A Comissão Diocesana Justiça e Paz diz-se ainda “consciente” de que quem defende a despenalização da morte assistida, pode perguntar porque é que a sociedade ou Estado têm o direito de impedir uma pessoa de, em caso de morte próxima e inevitável e num sofrimento insuportável, tenha a possibilidade de escolher uma morte pacífica, pedindo que alguém a ajude a morrer, mas que esse não é o caminho.
“A Igreja não pode deixar de olhar com misericórdia e – podemos dizê-lo – angústia para o calvário em que muitos doentes se encontram, sem esperança de cura, aprisionados a um corpo que só lhes traz sofrimento. Seria, no mínimo, desumano, julgar a atitude de quem, em tais circunstâncias, pede que lhe aliviem o sofrimento, nem que seja com a morte” avança a nota do organismo católico.

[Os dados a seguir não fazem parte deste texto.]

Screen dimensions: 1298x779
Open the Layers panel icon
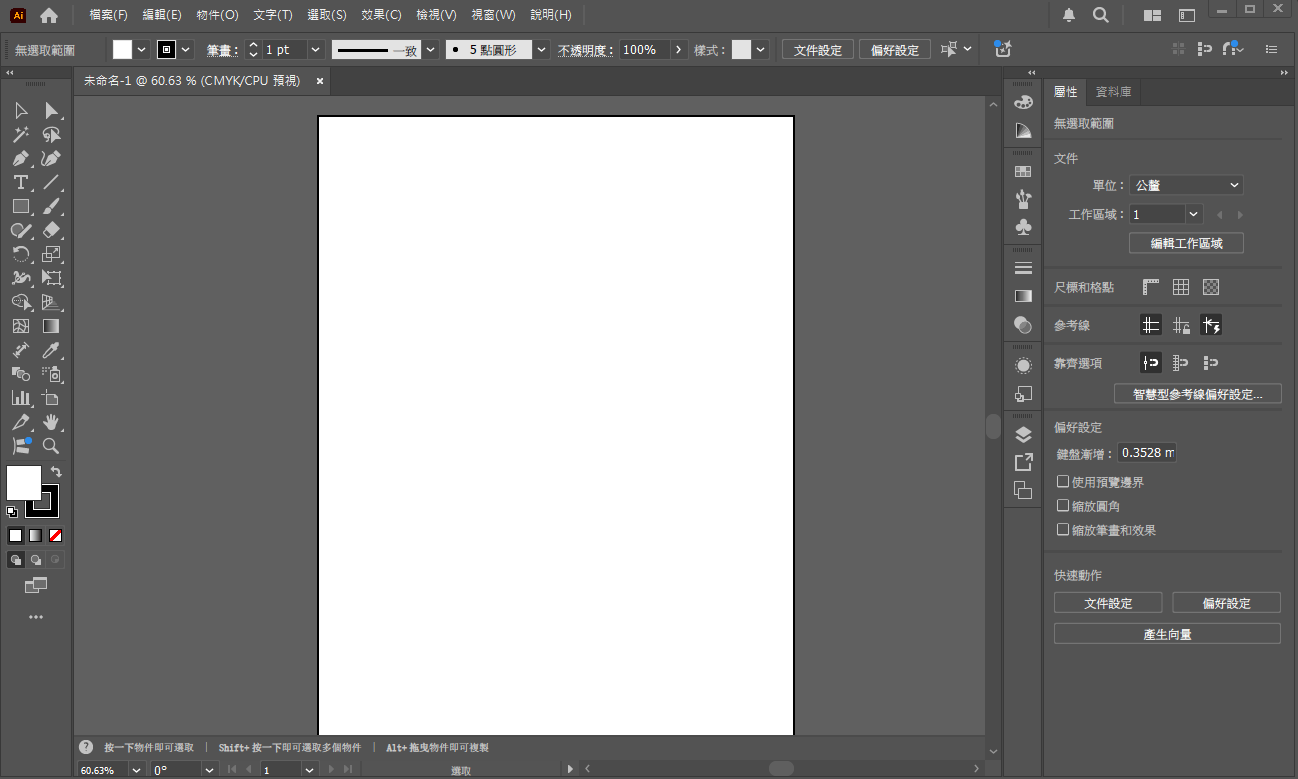(1023, 434)
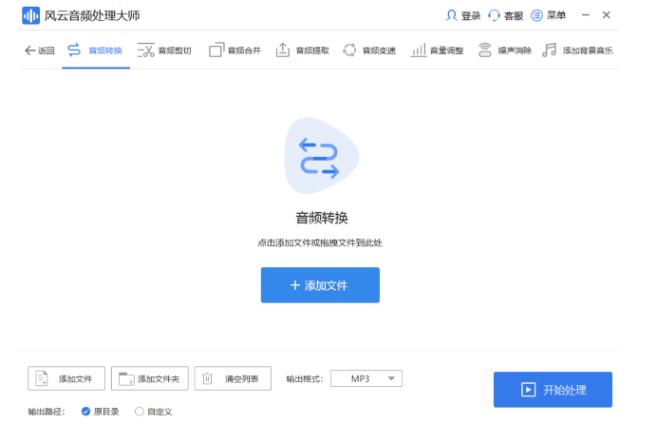
Task: Select the 原目录 output path radio
Action: [x=86, y=411]
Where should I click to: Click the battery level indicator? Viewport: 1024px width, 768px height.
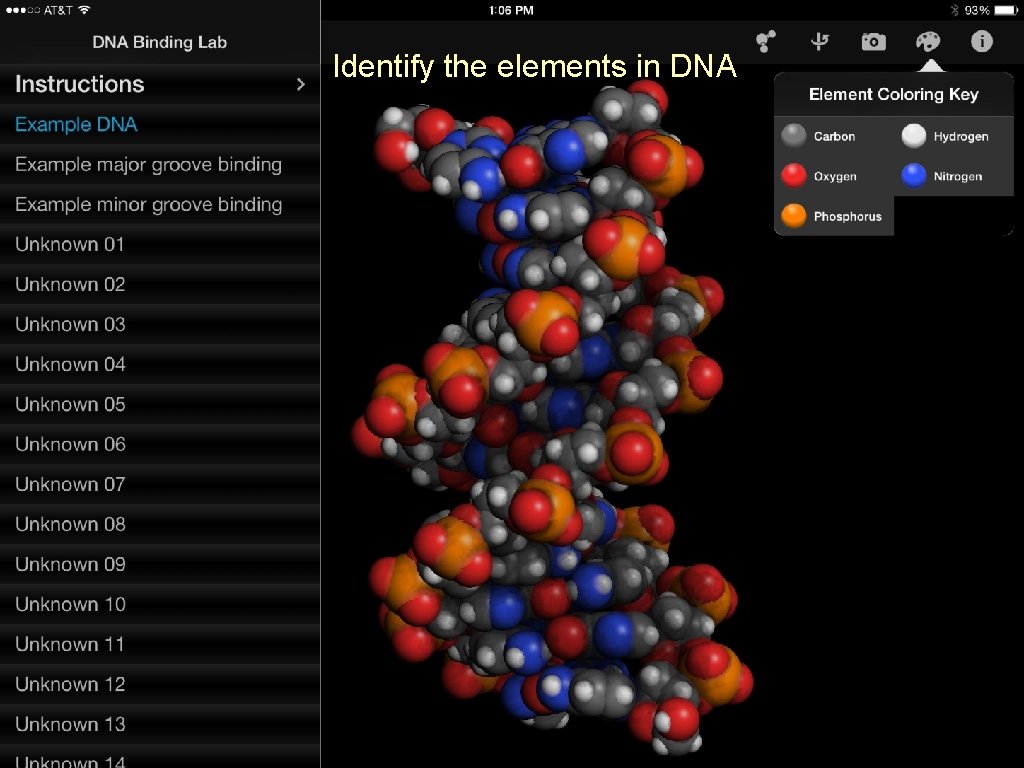click(1004, 10)
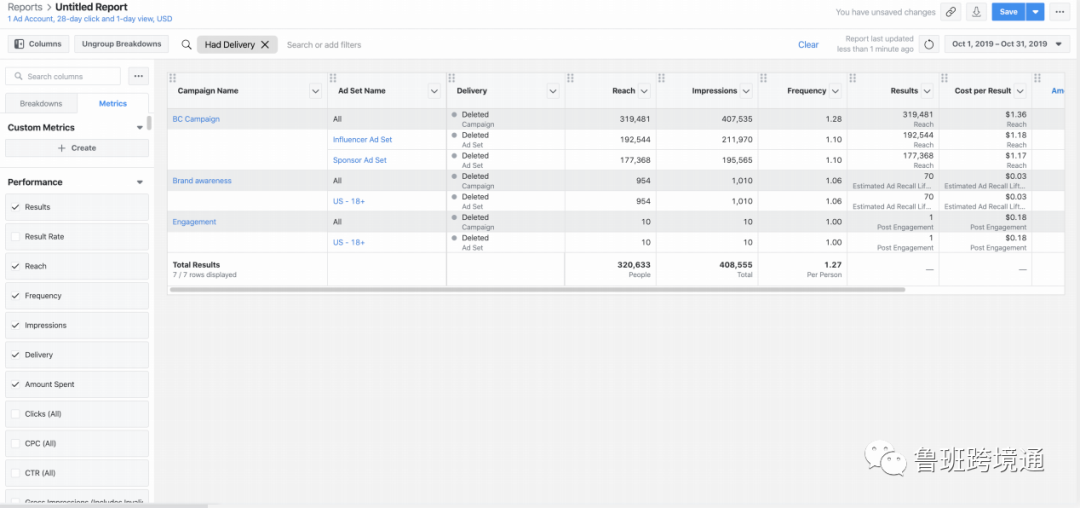Viewport: 1080px width, 508px height.
Task: Enable the Result Rate metric
Action: 15,237
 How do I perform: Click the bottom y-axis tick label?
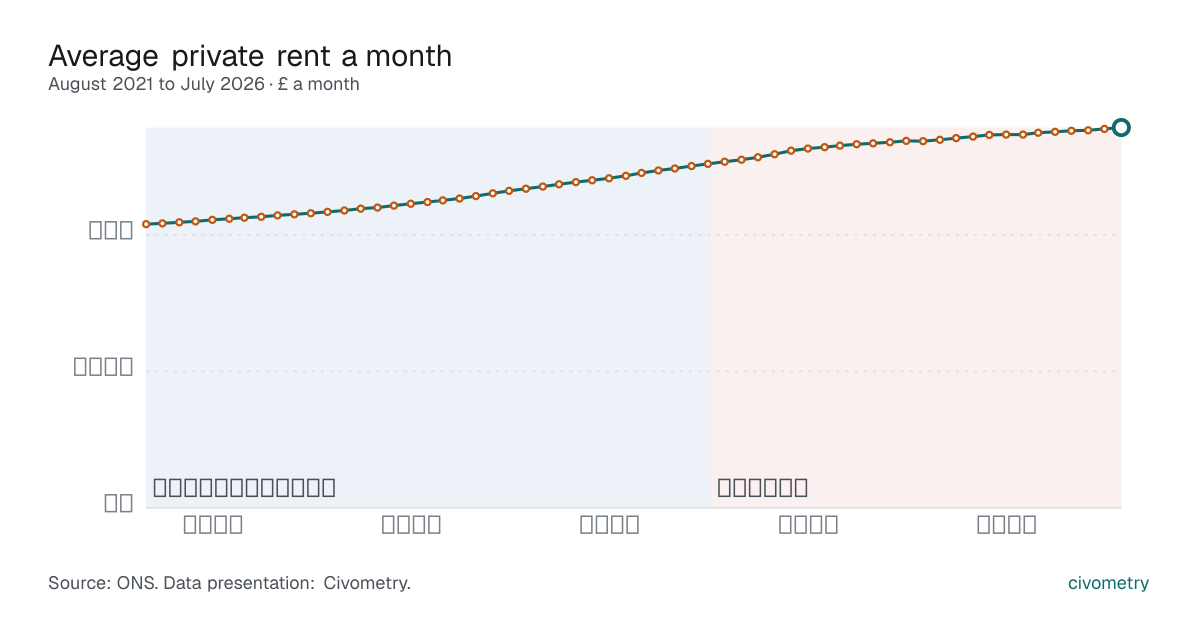pyautogui.click(x=119, y=503)
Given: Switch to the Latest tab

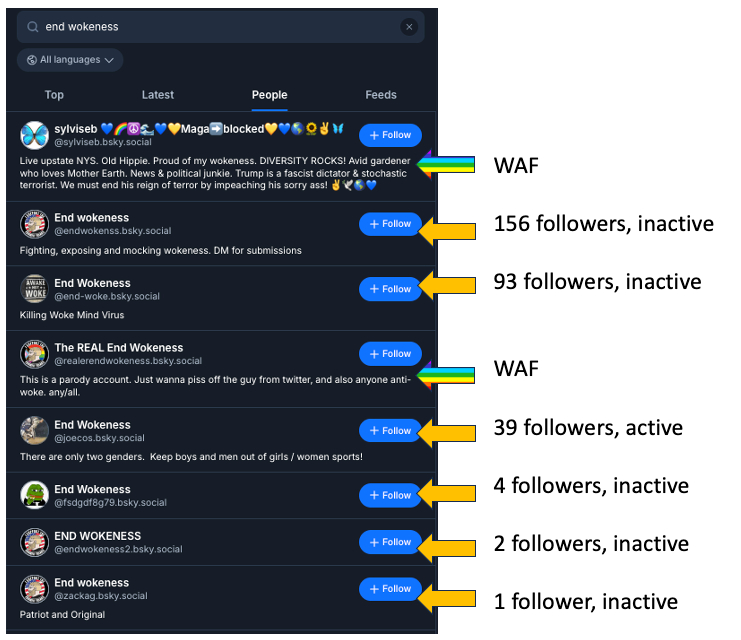Looking at the screenshot, I should 158,95.
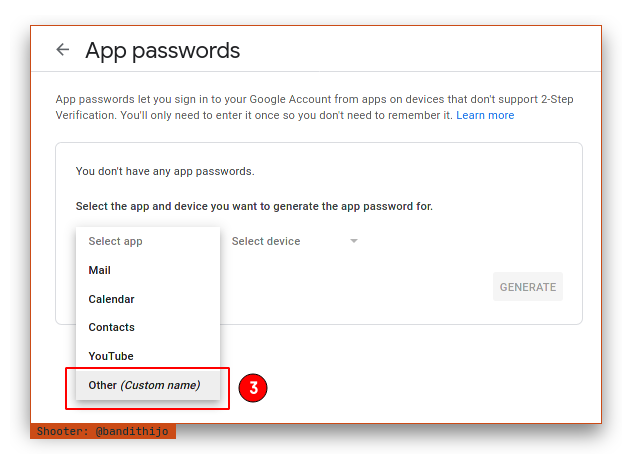Select Calendar in the app menu
Image resolution: width=632 pixels, height=459 pixels.
pyautogui.click(x=111, y=299)
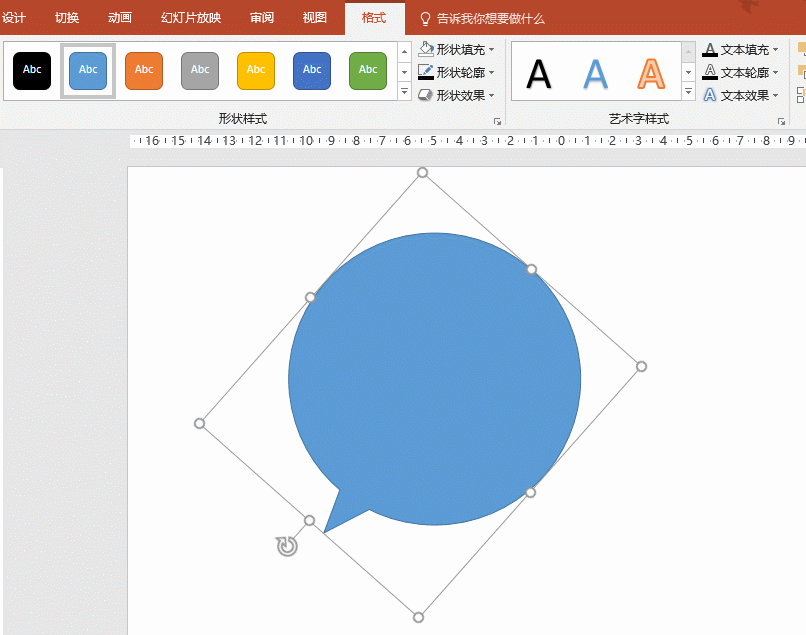
Task: Select the orange outlined A WordArt style
Action: point(651,74)
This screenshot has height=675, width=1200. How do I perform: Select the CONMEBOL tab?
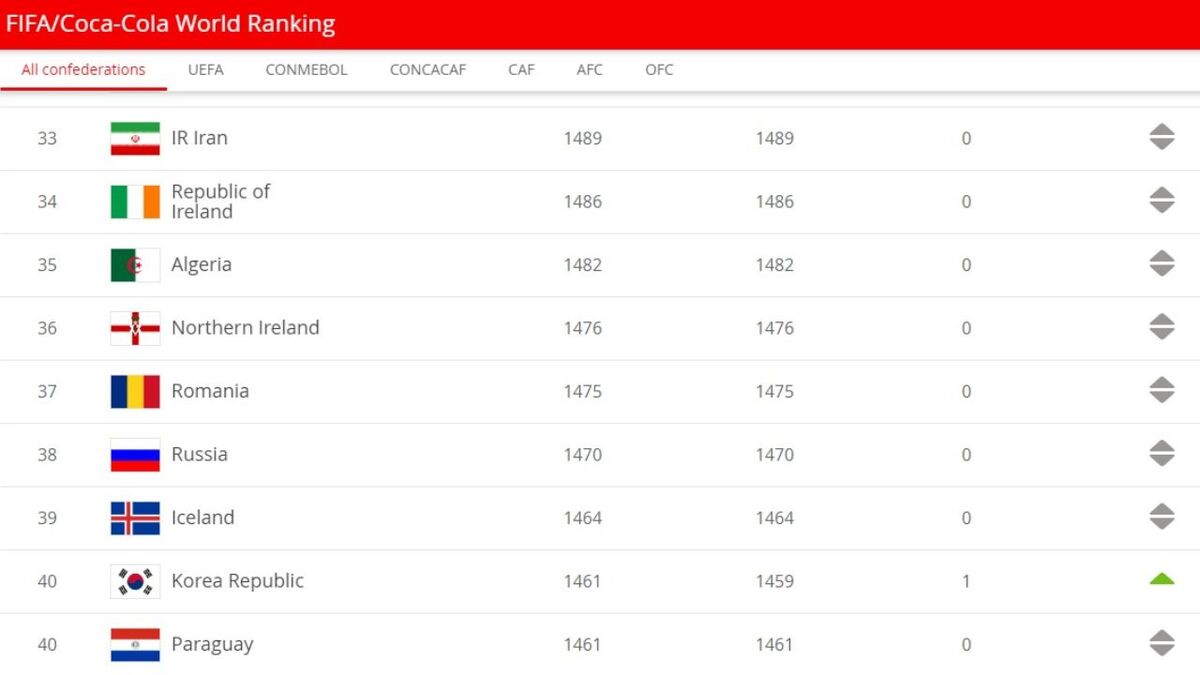[x=306, y=70]
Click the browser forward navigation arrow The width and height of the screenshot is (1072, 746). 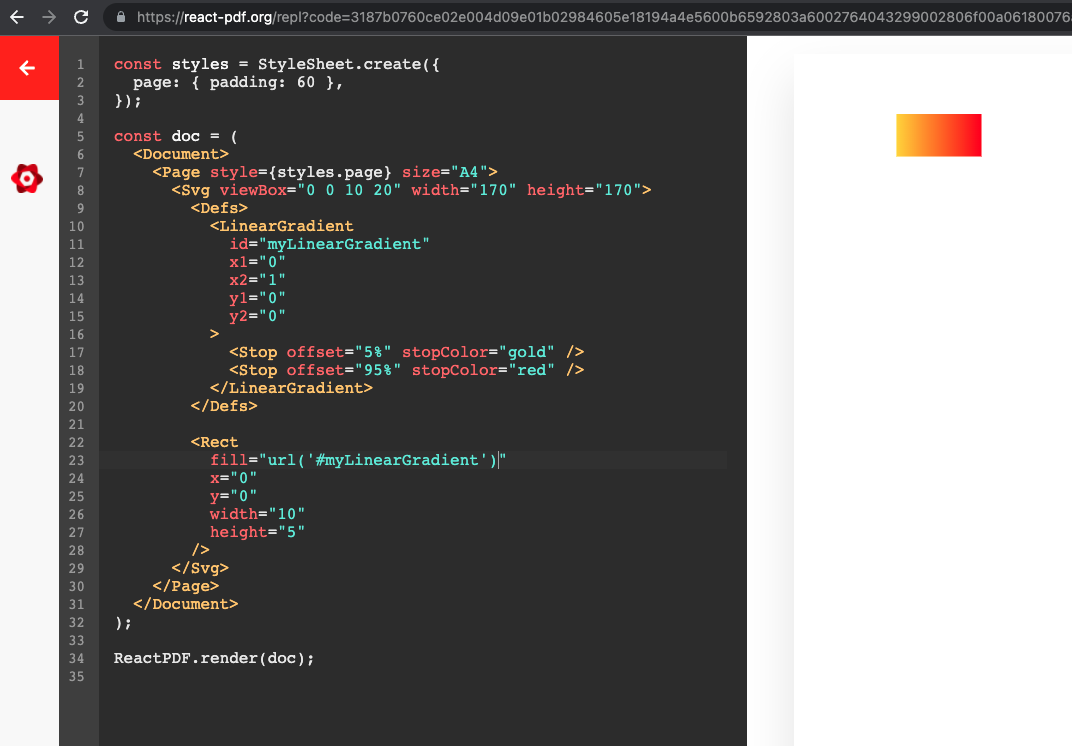click(47, 16)
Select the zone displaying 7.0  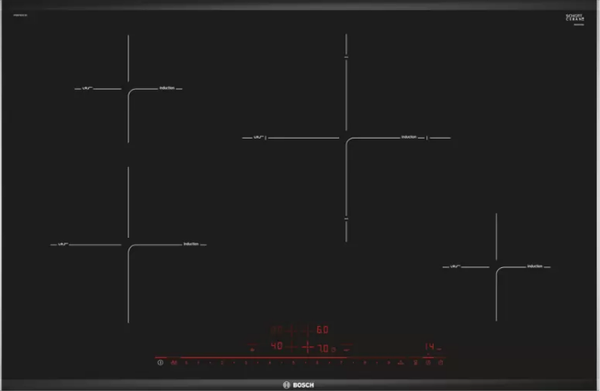point(323,349)
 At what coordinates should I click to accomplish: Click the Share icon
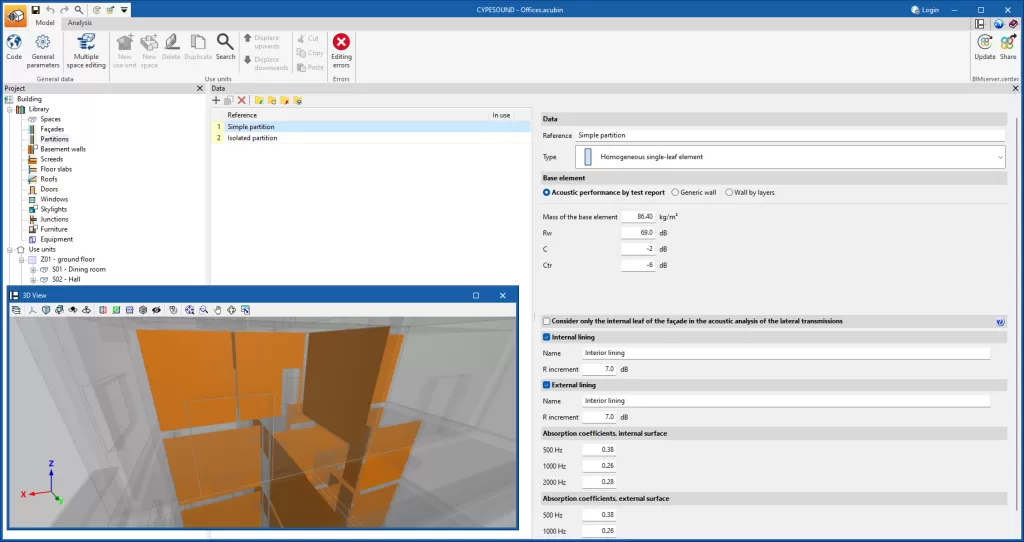pos(1008,46)
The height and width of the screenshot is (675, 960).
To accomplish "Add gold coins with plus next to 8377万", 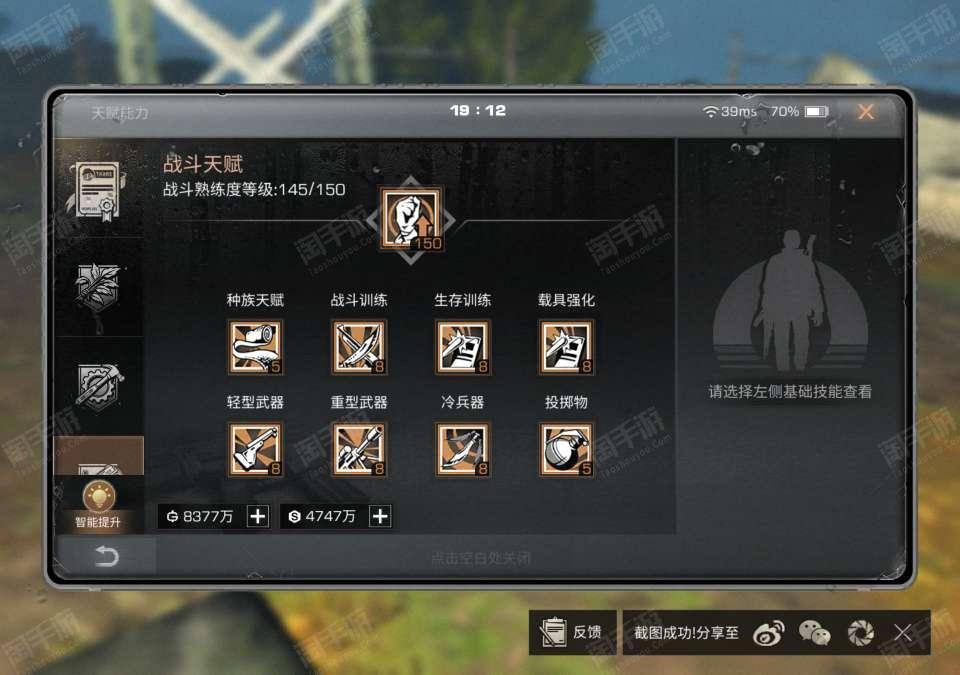I will point(258,516).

“Não se trata de julgar ou condenar quem quer que seja. Trata-se de constatar que, nesses casos, mesmo os mais extremos, temos o dever de tudo fazer, não temos o direito de pisar uma linha vermelha que deve ser um marco civilizacional: nenhum homem, nenhum Estado tem o direito de eliminar a vida humana” esclarece ainda, destacando que “toda a liberdade é frágil e sujeita a muitas condicionantes”.
“O que dói na dor não é a dor em si, mas a falta de um ombro onde chorar essa dor. Falamos da imensa solidão com que morrem imensas, demasiadas pessoas nos nossos tempos” conclui a nota que termina a citar o cardeal José Tolentino Mendonça quando há 15 dias, num texto da Revista do Expresso dizia que “o sofrimento é vivido de modo diferente quando é acompanhado com amor e agrava-se quando é abandonado à solidão” .
A Comissão Diocesana Justiça e Paz é um organismo católico laical, que nos Açores é presidida pelo professor Aurélio da Fonseca e assistida espiritualmente pelo padre José Júlio Rocha, doutor em Teologia Moral.